## Vorliegender Text
-*-

Familiengeschichte im Kamerafokus

Am Ende ihres Studiums hat sich die Fotografin Sascha Bauer auf die Spuren ihres russlanddeutschen Großvaters begeben, dem sie sehr nahesteht. Es ist die Geschichte eines tragischen Lebens in der Sowjetunion und der Suche der Künstlerin nach sich selbst.

Hier könnte Familie Bauer einst gewohnt haben: Gedenkschilder in einer Ruine in Schtscherbatowka. (Foto: Sascha Bauer)

Petersburg. Geboren wurde die junge Frau aber in der westsibirischen Ölstadt Surgut. Seit gut zehn Jahren wohnt Sascha in der Kulturmetropole, wo sie ihre Begeisterung für die Fotografie entdeckte.

-*-

## Bereitgestellte Datensätze
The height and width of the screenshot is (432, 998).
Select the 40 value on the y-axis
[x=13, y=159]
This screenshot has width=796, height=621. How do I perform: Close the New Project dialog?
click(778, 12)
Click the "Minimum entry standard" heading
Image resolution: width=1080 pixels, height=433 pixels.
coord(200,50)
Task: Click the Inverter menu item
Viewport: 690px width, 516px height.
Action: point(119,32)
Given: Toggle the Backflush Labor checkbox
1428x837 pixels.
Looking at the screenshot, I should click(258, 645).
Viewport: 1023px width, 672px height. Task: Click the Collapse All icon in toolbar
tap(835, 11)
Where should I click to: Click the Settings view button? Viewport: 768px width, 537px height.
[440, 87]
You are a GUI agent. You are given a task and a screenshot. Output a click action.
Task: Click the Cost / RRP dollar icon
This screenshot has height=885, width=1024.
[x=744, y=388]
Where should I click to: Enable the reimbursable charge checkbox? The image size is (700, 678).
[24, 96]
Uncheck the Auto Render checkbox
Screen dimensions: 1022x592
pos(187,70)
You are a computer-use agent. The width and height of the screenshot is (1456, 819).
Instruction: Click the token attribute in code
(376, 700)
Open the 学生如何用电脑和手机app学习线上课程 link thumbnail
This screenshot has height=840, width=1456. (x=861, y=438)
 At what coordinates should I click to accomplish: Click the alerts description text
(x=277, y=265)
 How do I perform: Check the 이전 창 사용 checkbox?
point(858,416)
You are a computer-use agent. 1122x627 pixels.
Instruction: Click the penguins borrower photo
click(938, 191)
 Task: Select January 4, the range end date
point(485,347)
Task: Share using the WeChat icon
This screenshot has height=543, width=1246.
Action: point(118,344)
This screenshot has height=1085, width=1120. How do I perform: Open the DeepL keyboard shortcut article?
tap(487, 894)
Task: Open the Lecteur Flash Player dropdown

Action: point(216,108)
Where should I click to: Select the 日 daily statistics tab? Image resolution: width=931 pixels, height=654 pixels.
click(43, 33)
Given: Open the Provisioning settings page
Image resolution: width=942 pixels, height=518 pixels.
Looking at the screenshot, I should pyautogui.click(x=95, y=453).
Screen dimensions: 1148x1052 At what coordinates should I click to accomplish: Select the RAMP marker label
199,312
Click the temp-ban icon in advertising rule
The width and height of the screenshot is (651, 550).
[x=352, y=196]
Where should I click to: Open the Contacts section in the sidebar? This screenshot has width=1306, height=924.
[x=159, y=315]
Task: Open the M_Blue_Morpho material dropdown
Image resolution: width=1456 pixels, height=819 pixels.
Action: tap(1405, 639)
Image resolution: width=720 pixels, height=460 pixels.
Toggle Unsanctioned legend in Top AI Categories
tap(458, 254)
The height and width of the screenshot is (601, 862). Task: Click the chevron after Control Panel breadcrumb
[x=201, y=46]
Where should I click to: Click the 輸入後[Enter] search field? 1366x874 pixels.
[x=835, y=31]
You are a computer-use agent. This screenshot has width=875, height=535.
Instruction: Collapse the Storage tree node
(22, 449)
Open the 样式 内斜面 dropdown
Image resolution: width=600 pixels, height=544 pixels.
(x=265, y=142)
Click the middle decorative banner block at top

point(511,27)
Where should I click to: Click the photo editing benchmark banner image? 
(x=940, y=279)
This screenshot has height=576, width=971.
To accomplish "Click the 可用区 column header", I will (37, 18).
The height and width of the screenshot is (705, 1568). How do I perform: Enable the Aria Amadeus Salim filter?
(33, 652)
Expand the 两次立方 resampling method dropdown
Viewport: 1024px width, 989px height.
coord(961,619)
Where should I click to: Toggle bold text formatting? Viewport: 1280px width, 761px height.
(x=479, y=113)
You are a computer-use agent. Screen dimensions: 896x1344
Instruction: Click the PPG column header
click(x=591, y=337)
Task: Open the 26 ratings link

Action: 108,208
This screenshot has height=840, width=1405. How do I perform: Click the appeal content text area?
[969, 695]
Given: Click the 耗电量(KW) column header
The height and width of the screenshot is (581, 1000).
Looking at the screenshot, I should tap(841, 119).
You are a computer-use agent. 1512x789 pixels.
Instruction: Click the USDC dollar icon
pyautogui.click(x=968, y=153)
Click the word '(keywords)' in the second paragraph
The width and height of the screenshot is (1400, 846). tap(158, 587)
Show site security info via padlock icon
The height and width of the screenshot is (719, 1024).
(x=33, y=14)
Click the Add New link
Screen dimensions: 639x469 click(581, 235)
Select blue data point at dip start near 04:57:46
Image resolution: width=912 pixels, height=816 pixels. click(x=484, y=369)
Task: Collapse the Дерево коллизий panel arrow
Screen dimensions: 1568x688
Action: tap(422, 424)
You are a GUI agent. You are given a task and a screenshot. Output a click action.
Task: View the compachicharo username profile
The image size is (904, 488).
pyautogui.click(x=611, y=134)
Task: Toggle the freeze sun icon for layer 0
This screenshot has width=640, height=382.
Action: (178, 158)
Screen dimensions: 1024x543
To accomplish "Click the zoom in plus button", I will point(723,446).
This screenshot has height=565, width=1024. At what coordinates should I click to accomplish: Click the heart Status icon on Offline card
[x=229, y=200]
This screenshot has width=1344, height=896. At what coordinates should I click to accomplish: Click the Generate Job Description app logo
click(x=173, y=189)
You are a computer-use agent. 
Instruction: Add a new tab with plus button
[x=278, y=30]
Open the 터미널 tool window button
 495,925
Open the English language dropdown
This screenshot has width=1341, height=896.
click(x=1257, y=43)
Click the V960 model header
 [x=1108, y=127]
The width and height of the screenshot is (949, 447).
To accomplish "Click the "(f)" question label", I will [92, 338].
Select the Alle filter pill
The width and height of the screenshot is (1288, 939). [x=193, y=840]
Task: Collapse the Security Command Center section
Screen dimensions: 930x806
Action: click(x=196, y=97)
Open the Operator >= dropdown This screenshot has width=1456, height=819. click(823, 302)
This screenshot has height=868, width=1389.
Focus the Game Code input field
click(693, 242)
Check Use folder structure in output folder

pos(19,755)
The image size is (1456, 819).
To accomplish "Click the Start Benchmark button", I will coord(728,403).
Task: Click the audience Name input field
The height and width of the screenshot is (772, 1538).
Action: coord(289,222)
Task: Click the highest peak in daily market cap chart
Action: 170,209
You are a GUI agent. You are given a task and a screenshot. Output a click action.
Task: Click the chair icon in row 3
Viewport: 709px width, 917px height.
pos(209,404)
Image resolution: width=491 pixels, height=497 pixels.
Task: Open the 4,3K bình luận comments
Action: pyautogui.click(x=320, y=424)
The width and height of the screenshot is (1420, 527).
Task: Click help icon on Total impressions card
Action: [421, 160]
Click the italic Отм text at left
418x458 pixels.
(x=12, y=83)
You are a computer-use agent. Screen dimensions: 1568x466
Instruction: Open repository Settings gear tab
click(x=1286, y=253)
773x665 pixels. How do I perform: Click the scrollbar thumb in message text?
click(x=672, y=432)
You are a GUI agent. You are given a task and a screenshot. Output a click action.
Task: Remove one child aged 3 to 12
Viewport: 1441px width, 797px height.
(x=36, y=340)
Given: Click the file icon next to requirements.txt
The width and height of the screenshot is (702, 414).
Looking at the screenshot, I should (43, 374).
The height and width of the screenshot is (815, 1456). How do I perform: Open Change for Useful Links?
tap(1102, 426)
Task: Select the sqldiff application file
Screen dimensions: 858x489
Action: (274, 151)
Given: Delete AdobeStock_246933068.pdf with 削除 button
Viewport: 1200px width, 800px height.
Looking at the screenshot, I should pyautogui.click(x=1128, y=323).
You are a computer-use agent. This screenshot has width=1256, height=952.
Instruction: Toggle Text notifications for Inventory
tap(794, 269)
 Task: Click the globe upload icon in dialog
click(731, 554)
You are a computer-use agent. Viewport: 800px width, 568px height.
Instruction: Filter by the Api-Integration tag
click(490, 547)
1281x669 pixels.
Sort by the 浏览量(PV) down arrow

-*-

## Aufgaben
1. Übertrage aus dem Text über Sascha Bauers Familiengeschichte den Satz „Seit gut zehn Jahren wohnt Sascha in der Kulturmetropole, wo sie ihre Begeisterung für die Fotografie entdeckte.“ ins Englische.
2. Schreibe den Text über Sascha Bauers Familiengeschichte im Anschluss an seinen letzten Satz fort.

## Antworten nacheinander
1. For a good ten years, Sascha has lived in the cultural metropolis, where she discovered her passion for photography.

2.
Seitdem Sascha denken kann, kennt sie die Geschichte ihres Großvaters Alexander. Es ist eine tragische Geschichte über eine einsame Kindheit und den Zwang, sein Deutschsein zu vergessen. Sascha fühlt sich ihrem Großvater verbunden, schließlich hat er ihr nicht nur den Namen (Anm. d. Red.: Sascha ist die Koseform von Alexandra), sondern auch einige Charakterzüge und die Weltanschauung vererbt. „Uns verbindet das Gefühl des Fremdseins – er ist ein Fremder und ich bin es auch. Daraus ergibt sich alles andere – die Verschlossenheit und die Neigung, sich zu verteidigen“, erzählt die Fotografin. Ihr Projekt „Sasha Bauer“ ist ein Katalog voller Bilder, die sie mit ihrem Großvater verbinden. Und gleichzeitig der Versuch zu verstehen, warum sie so ist, wie sie ist.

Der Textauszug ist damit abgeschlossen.